The federal government has just set its eighth execution for 2020. U.S. Attorney General William Barr directed the Federal Bureau of Prisons to schedule the execution of Orlando Cordia Hall for Nov. 19 in Terre Haute, Ind. If carried out, this would place federal executions ahead of those by the states for the first time ever.
Hall, an African American man, was sentenced to death by an all-white jury.
Immediately after the Sept. 30 announcement of the upcoming execution date, Marcia A. Widder and Robert C. Owen, Hall’s attorneys, issued a statement to the media which charged: “The proceedings that led to Mr. Hall’s death sentence were marked by racial bias and incompetent lawyering. During jury selection, the prosecution team enlisted the help of a former state prosecutor known for keeping Black citizens from serving on criminal juries. With his help, an all-white jury was seated to decide Mr. Hall’s fate.
“In the years since Mr. Hall’s trial, the U.S. Supreme Court has expressly found that this very prosecutor discriminated against Black potential jurors on account of their race and then lied under oath in an attempt to conceal his racist conduct. In this way, Mr. Hall’s case also reflects the significant and troubling racial disparities in the operation of the federal death penalty, in which 60% of those currently on federal death row are people of color, including 45% who are Black.” (fd.org, Oct. 1)
Hall never denied his role in the crime that sent him to death row. But because his trial attorneys did no proper investigation, the jurors never learned that Hall suffered severe trauma from growing up in poverty and that he and his siblings were victims of daily violence from their parents.
After his parents abandoned him, he was left alone to raise his younger brothers. This led him to begin selling drugs to care for them. Once, Hall saw his three-year-old nephew drowning in a swimming pool, and heroically jumped from a second-floor balcony to save the child’s life.
In a statement giving background on the case, Widder and Owen concluded: “Had they known these facts about Mr. Hall, there is every reason to believe the jury would have spared his life, especially given that jurors deliberated Mr. Hall’s fate over the span of two days before finally returning a death verdict.” (tinyurl.com/y45ctdzn)
Abolish the death penalty in all states!
Only five states carried out executions during the first nine months of 2020. Tennessee is the only state where an execution is still scheduled. If carried out, it would total eight state executions this year. According to the Death Penalty Information Center, the last time there were fewer than 11 executions in a calendar year was in 1983, when five states put a total of five prisoners to death.

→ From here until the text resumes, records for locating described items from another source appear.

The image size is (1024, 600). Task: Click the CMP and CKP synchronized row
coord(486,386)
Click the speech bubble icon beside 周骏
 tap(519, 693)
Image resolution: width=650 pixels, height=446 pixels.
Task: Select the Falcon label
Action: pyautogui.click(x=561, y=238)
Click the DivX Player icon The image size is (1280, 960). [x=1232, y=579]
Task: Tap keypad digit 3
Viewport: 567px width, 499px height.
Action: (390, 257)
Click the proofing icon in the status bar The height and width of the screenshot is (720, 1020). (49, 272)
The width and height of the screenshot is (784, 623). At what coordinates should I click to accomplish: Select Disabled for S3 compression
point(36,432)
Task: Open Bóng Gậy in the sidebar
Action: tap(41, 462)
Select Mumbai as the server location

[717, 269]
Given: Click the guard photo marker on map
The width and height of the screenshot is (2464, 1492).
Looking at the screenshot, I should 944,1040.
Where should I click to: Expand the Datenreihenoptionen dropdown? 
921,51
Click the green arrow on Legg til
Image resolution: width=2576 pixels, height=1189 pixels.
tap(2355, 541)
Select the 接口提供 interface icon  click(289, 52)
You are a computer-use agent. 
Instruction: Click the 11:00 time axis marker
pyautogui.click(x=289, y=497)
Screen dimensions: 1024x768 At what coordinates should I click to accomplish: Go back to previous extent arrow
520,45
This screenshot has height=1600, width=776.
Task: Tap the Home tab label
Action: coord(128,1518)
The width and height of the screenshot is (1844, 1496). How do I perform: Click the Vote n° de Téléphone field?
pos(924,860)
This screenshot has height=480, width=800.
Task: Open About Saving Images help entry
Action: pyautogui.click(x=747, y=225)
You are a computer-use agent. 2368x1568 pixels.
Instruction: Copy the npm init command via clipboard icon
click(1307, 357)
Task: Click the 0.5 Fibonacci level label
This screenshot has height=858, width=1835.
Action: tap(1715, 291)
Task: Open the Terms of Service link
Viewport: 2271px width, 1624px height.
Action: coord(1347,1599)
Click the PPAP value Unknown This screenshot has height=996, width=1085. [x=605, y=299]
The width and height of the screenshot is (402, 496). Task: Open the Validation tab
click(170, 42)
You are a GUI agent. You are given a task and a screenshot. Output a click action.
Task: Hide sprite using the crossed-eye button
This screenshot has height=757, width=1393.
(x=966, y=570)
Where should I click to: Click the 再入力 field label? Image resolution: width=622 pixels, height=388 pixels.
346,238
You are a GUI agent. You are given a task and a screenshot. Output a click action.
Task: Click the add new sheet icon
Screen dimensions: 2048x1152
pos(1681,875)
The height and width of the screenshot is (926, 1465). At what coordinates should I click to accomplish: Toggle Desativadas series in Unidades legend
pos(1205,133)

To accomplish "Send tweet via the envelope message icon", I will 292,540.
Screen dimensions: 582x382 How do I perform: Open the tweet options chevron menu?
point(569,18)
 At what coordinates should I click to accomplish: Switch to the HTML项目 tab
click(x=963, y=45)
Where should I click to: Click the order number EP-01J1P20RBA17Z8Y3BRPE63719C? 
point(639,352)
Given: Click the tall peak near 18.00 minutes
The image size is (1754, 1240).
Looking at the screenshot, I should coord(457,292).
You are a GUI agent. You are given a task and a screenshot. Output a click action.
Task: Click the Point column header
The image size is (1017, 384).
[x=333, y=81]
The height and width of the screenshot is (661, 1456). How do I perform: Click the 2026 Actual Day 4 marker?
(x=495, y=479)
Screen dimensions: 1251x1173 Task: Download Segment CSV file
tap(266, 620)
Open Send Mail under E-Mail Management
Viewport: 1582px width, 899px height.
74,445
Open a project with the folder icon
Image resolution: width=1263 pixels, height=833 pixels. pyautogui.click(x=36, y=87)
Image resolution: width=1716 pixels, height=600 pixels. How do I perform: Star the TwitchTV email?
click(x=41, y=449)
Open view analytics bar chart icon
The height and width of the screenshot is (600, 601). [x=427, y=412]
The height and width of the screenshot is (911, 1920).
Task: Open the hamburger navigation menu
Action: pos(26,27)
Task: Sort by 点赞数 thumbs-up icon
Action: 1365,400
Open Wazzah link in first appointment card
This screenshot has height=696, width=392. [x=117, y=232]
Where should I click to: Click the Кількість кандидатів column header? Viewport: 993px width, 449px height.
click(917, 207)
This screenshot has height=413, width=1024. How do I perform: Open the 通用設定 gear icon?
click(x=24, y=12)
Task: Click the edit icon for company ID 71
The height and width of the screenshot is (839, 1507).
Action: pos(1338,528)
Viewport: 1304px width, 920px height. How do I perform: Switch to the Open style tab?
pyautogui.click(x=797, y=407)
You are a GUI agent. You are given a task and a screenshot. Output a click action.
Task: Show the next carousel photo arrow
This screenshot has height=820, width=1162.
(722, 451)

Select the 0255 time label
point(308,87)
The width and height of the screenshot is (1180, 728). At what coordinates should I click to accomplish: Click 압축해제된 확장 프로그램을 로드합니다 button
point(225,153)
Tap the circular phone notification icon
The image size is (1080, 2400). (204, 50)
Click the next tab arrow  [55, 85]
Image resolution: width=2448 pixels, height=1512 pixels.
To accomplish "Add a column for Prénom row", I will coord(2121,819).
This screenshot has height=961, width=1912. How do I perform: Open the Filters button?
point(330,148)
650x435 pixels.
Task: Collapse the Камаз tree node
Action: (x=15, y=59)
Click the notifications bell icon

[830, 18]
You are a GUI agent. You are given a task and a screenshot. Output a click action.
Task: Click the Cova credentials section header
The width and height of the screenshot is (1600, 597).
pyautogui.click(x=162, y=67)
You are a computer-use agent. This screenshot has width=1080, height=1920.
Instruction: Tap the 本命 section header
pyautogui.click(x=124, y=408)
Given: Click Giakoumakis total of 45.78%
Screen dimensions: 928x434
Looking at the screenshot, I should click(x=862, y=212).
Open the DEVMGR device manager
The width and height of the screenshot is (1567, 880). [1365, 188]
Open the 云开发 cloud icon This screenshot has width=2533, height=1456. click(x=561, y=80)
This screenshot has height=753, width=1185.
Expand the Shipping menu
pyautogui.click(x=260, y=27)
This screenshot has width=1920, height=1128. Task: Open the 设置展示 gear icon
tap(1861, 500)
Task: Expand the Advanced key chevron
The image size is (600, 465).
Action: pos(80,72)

One reason for the low number of executions this year is the COVID-19 virus. Even so, state killings have consistently decreased over the last 15 years. In March, Colorado became the 22nd state to abolish the death penalty. Currently, half of U.S. states have either abolished the death penalty or imposed moratoria on executions.
The DPIC reports: “Two-thirds of the 50 states either no longer authorize capital punishment or have not executed anyone in more than a decade. New death sentences are down nearly 90% since the mid-1990s and executions have declined by 75% since the turn of the century. And more than 80% of U.S. counties have no one on death row and have not executed anyone in the past half century.”
There is not a single reason for maintaining this legal lynching. It is racist and is used only against poor and working class people. Innocent people have been executed. Its costs are in the millions of dollars, with several states having spent over $1 billion on executions.
The task that activists have taken up is to totally abolish the death penalty. Texas organizations are holding their 21st Annual March and Rally to Abolish the Death Penalty on Oct. 10 of this year. Unfortunately, it will be a virtual event. Information is at MarchforAbolition.org.
The World Day Against the Death Penalty began in Rome in 2003. It is held every year on Oct. 10 to strengthen the fight to abolish capital punishment world-wide. The specific theme this year is “Access to Counsel – A Matter of Life or Death.”
Because access to counsel was denied to Orlando Hall, he may pay with his life on Nov. 19 at the federal death house in Terra Haute, Ind.